[提示文]

****************

説明

蛍光体粒子の製造方法

【課題】製造工程の簡略化を図りつつ、同時に、高輝度を示す蛍光体微粒子を合成することができる新たな製造方法を提供する。
【解決手段】金属硫化物の粉末を熱プラズマ中に供給して、熱プラズマを通過させる工程を含み、前記金属硫化物は、発光中心となる金属元素及び共付活剤となる元素をドーパントとして含む硫化亜鉛である蛍光体粒子を製造する方法。発光中心となる金属元素が銀、銅、金、マンガン、イリジウムおよび希土類元素であり、共付活剤となる元素がハロゲンであることが好ましい。

【発明の詳細な説明】
【技術分野】
【0001】
本発明は、蛍光体粒子の製造方法に関する。より詳細には、硫化亜鉛系蛍光体前駆体を粉末原料として用いて、より微細な蛍光体微粒子を製造する方法に関するものである。
【背景技術】
【0002】
化合物半導体を主たる構成成分とする無機組成物の中には、蛍光、リン光などの発光材料、蓄光材料として用いられているものがある。それらの材料の中には、電気エネルギーによって光を発する特性(エレクトロルミネッセンス(EL)特性)を有するものも含まれており、光源、表示装置の表示部などの用途で一部用いられている。しかしながら、公知の無機EL材料の多くは、電気エネルギーの光変換効率が不十分であるため発熱、消費電力などの点で問題があり、用途が限定されている。
【0003】
硫化亜鉛を母体とする蛍光体の製造方法としては、硫化亜鉛に銅化合物とハロゲン化合物とを添加した混合物を、比較的高温で長時間の第1回目の焼成により六方晶形の結晶からなる粉末状の中間蛍光体を製造する工程と、中間蛍光体に衝撃力を加えて歪みを発生させ、結晶に欠陥を生じさせる工程と、結晶欠陥の生じた中間蛍光体を比較的低温で短時間の第2回目の焼成により立方晶形の結晶を混在させる工程とを含む製造方法が知られている(例えば、特許文献1参照)。他方、発光中心金属がドープされた硫化亜鉛を化学的に製造する方法としては、発光中心となる金属元素を含む金属塩を亜鉛塩と共存させ、水熱条件下で硫化亜鉛を生成させる方法(例えば、特許文献2参照)、あるいは、発光中心となる金属元素を含む金属塩と亜鉛塩を溶解させた溶液に、硫化剤水溶液を添加しながら反応させる液相合成方法(例えば、特許文献3参照)などが知られている。特に、特許文献2および3には、得られた蛍光体前駆体を加熱焼成し、蛍光体に変換するための処理方法も開示されている。

****************

[データ内容]
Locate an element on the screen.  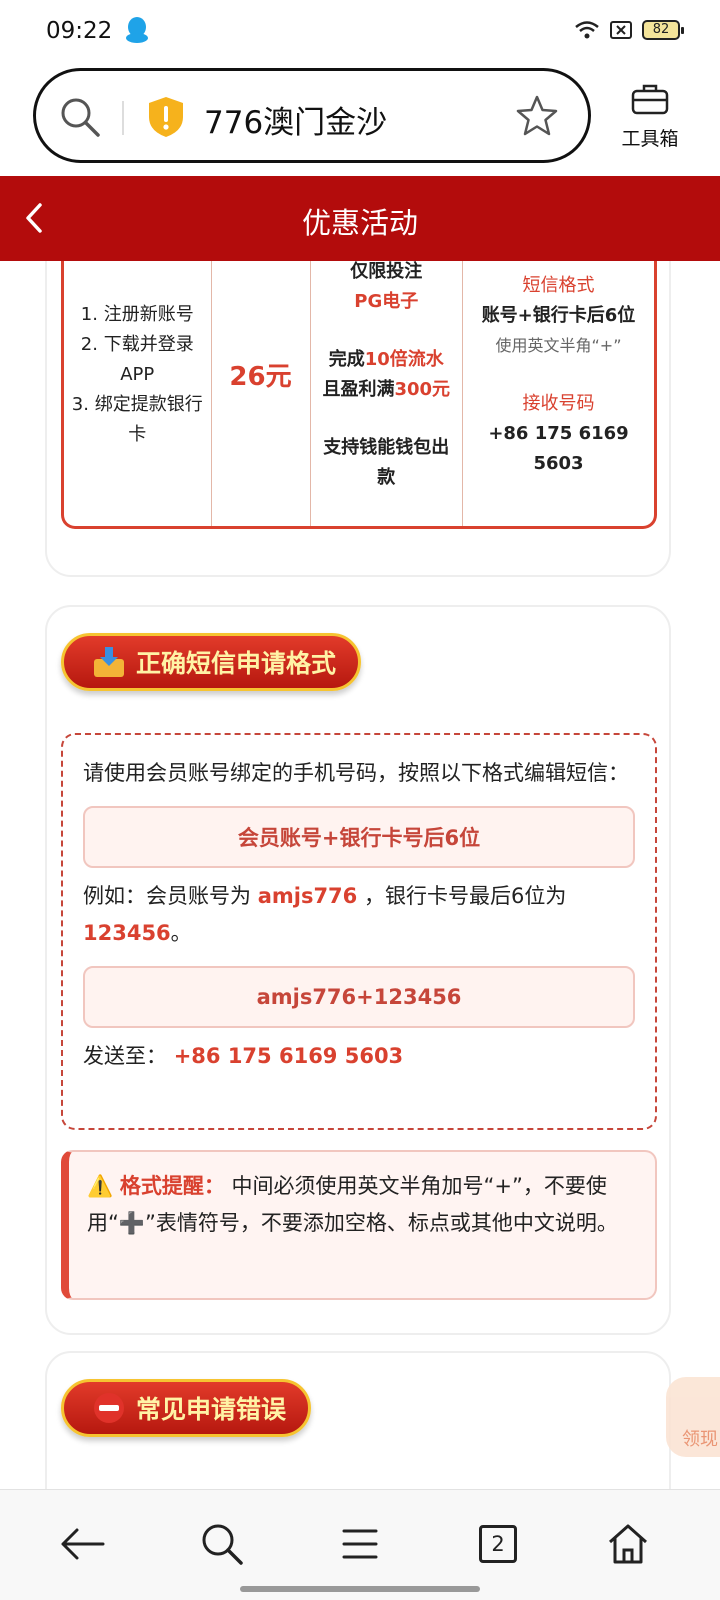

****************

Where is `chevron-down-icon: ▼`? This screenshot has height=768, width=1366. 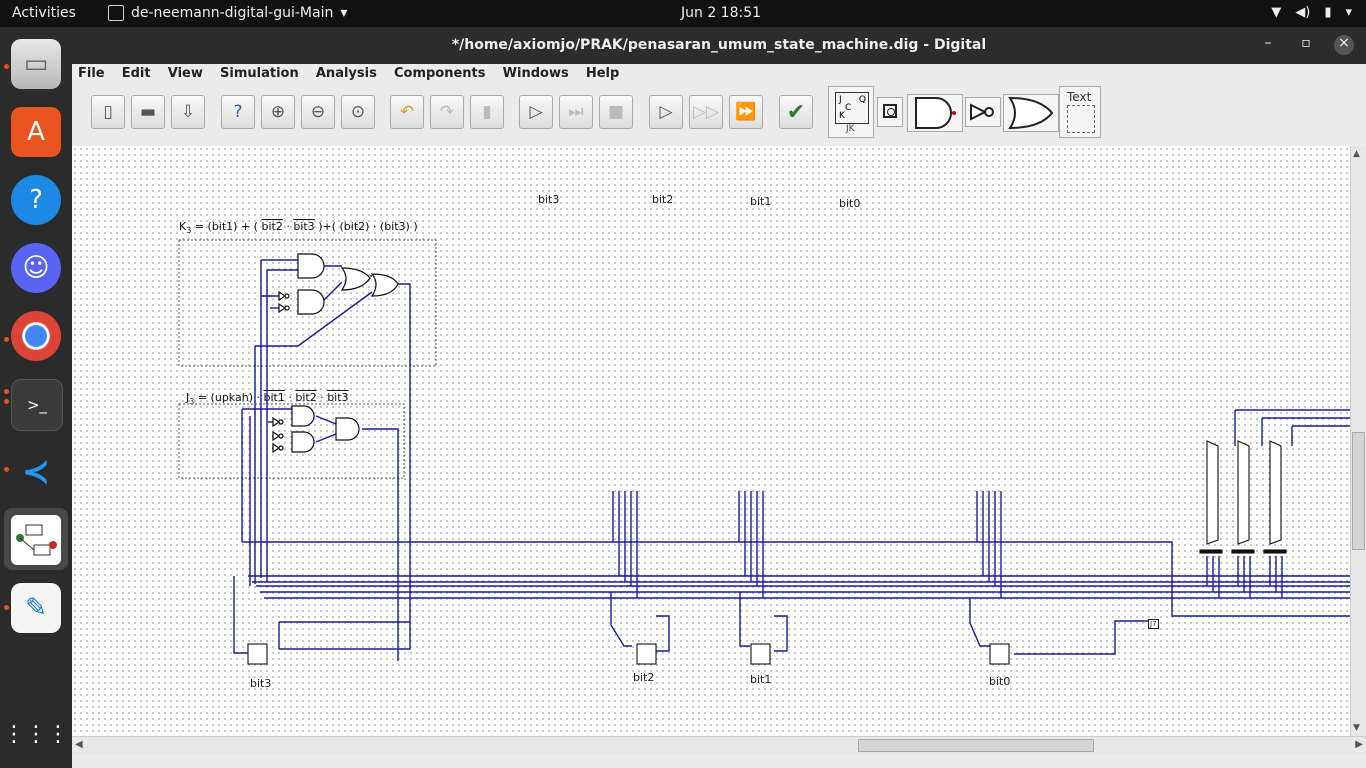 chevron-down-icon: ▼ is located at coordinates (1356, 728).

****************

[課題詳細]
蛍光体粒子の製造方法に関する文章について、次の問いに答えよ。
(a) 熱プラズマ中に供給され、熱プラズマを通過させられるのは何の粉末か。
(b) 共付活剤となる元素として好ましいとされているのは何か。
(c) 公知の無機EL材料の多くは、何が不十分なために発熱や消費電力の点で問題があるとされているか。

[記述回答]
(a) 金属硫化物の粉末
(b) ハロゲン
(c) 電気エネルギーの光変換効率